▶ [EXERCISE DESCRIPTION] Reproduce, exactly, the lines of the material below from the line containing "Open the 上海发布 account link under the title" through the line containing "Task: Click the Italy flag icon", with both end lines included and nothing else.

▶ [RECORDS FOR THIS TASK]
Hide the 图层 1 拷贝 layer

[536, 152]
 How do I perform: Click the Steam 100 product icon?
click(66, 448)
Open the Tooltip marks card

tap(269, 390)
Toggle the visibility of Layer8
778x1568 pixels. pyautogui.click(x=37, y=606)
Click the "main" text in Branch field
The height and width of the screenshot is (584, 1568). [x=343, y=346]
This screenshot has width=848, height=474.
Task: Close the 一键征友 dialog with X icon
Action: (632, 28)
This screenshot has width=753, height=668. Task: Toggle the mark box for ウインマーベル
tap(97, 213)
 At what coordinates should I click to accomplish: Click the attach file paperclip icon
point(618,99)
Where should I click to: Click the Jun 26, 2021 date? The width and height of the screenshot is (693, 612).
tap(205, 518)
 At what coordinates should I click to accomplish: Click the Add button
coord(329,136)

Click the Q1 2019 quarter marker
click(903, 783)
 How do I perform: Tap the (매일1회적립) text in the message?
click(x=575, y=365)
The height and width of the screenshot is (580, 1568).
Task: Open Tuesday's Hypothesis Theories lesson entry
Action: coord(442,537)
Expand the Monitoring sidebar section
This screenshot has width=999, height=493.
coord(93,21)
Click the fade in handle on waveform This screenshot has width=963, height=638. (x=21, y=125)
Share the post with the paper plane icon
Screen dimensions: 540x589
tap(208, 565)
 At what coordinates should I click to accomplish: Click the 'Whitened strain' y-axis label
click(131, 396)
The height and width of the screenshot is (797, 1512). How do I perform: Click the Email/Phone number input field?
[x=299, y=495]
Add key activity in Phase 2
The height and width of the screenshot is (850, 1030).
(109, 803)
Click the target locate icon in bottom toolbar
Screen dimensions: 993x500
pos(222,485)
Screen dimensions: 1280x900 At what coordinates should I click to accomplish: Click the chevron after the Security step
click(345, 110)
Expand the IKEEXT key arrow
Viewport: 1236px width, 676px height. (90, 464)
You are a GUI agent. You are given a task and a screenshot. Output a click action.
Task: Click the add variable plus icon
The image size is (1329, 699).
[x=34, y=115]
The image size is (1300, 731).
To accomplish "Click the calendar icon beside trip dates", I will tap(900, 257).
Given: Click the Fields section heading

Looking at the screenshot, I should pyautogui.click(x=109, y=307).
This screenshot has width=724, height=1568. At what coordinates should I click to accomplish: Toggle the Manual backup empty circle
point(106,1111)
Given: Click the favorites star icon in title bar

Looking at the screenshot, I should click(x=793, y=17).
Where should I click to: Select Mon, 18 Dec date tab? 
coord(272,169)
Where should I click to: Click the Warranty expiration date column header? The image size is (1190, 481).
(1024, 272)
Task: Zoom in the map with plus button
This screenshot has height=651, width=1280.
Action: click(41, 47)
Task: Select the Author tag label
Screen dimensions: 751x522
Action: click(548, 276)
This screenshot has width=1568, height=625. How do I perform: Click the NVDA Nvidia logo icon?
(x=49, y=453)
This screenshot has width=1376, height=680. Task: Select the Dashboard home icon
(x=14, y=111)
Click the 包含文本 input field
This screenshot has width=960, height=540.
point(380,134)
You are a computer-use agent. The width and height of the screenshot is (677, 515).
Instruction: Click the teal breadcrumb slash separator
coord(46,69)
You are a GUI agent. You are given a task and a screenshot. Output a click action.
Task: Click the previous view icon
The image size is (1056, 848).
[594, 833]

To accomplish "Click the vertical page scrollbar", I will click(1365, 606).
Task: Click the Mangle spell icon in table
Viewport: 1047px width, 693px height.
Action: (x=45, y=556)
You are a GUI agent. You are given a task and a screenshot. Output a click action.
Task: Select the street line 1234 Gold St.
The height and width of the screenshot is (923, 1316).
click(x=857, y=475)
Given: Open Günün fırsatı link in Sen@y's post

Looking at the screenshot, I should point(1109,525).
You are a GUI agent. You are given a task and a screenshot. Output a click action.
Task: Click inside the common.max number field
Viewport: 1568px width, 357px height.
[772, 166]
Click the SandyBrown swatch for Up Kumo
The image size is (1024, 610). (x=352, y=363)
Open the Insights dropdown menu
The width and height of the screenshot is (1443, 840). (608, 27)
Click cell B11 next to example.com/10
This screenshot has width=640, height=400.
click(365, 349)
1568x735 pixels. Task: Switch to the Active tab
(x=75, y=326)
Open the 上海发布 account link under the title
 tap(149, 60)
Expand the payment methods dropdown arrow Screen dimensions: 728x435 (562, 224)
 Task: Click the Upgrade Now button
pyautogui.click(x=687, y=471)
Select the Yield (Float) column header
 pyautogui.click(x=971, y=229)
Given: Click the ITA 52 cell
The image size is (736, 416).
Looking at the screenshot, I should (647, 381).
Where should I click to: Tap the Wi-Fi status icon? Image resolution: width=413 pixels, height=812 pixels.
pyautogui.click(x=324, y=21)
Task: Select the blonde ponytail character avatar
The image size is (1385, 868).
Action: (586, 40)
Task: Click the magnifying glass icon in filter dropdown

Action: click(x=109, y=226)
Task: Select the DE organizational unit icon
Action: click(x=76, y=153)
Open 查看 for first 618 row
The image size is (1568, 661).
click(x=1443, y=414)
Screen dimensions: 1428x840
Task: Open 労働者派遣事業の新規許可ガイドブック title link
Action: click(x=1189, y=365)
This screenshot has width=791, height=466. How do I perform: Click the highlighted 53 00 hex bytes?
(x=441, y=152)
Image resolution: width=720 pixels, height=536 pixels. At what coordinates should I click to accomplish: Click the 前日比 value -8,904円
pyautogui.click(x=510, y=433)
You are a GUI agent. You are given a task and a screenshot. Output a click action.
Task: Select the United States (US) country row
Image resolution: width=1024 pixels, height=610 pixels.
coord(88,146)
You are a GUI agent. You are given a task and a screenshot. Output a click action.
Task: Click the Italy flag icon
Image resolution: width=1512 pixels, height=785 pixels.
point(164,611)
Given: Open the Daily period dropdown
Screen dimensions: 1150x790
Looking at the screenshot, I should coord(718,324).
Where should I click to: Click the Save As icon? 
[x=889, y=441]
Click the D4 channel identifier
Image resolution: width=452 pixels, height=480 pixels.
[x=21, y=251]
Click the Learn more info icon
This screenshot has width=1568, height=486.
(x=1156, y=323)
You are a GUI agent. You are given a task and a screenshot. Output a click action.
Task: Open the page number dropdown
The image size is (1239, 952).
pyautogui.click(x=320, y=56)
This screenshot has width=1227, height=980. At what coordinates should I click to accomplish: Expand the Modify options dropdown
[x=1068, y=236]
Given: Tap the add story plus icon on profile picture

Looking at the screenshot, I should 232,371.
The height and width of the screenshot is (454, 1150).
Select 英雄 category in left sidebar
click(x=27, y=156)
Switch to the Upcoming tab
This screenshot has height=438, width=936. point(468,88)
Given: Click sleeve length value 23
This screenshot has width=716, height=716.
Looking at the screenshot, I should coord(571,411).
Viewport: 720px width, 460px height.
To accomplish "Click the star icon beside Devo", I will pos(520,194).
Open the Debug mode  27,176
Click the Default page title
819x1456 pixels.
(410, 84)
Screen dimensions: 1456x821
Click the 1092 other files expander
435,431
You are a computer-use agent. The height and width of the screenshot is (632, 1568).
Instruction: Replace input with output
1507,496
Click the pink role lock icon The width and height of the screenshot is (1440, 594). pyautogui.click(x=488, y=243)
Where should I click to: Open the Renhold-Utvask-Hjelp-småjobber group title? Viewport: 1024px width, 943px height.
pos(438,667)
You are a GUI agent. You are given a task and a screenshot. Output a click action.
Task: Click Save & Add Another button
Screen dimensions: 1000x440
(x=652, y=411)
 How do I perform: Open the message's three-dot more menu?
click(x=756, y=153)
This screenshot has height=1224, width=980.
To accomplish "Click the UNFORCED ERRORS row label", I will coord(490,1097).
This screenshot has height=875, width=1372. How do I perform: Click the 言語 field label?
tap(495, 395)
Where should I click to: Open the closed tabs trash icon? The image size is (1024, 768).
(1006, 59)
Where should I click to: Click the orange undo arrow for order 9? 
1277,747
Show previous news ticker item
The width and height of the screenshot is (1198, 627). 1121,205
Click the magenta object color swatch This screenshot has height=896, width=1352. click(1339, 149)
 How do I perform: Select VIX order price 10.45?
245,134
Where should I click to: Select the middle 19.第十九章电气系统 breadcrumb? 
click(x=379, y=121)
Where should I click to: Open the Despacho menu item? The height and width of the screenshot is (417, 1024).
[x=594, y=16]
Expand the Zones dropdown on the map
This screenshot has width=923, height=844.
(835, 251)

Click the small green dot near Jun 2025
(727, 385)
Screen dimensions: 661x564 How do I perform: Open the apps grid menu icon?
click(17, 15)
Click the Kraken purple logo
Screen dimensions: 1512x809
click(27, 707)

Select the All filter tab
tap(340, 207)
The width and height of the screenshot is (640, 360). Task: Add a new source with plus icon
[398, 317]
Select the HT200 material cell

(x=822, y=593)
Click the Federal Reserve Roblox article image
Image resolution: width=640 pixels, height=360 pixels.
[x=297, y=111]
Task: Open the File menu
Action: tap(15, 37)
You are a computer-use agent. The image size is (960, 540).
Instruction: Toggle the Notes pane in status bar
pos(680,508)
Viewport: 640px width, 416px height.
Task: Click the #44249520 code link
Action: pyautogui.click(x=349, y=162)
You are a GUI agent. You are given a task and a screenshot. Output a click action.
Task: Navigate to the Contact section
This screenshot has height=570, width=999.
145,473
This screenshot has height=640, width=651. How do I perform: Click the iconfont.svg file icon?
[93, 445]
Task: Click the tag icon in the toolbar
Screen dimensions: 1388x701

▶ [ANSWER TO THE EXERCISE]
Open the 上海发布 account link under the title
 tap(149, 60)
Expand the payment methods dropdown arrow Screen dimensions: 728x435 (562, 224)
 Task: Click the Upgrade Now button
pyautogui.click(x=687, y=471)
Select the Yield (Float) column header
 pyautogui.click(x=971, y=229)
Given: Click the ITA 52 cell
The image size is (736, 416).
Looking at the screenshot, I should (647, 381).
Where should I click to: Tap the Wi-Fi status icon? Image resolution: width=413 pixels, height=812 pixels.
pyautogui.click(x=324, y=21)
Task: Select the blonde ponytail character avatar
The image size is (1385, 868).
Action: (586, 40)
Task: Click the magnifying glass icon in filter dropdown

Action: click(x=109, y=226)
Task: Select the DE organizational unit icon
Action: click(x=76, y=153)
Open 查看 for first 618 row
The image size is (1568, 661).
click(x=1443, y=414)
Screen dimensions: 1428x840
Task: Open 労働者派遣事業の新規許可ガイドブック title link
Action: click(x=1189, y=365)
This screenshot has width=791, height=466. How do I perform: Click the highlighted 53 00 hex bytes?
(x=441, y=152)
Image resolution: width=720 pixels, height=536 pixels. At what coordinates should I click to accomplish: Click the 前日比 value -8,904円
pyautogui.click(x=510, y=433)
You are a GUI agent. You are given a task and a screenshot. Output a click action.
Task: Select the United States (US) country row
Image resolution: width=1024 pixels, height=610 pixels.
coord(88,146)
You are a GUI agent. You are given a task and a screenshot. Output a click action.
Task: Click the Italy flag icon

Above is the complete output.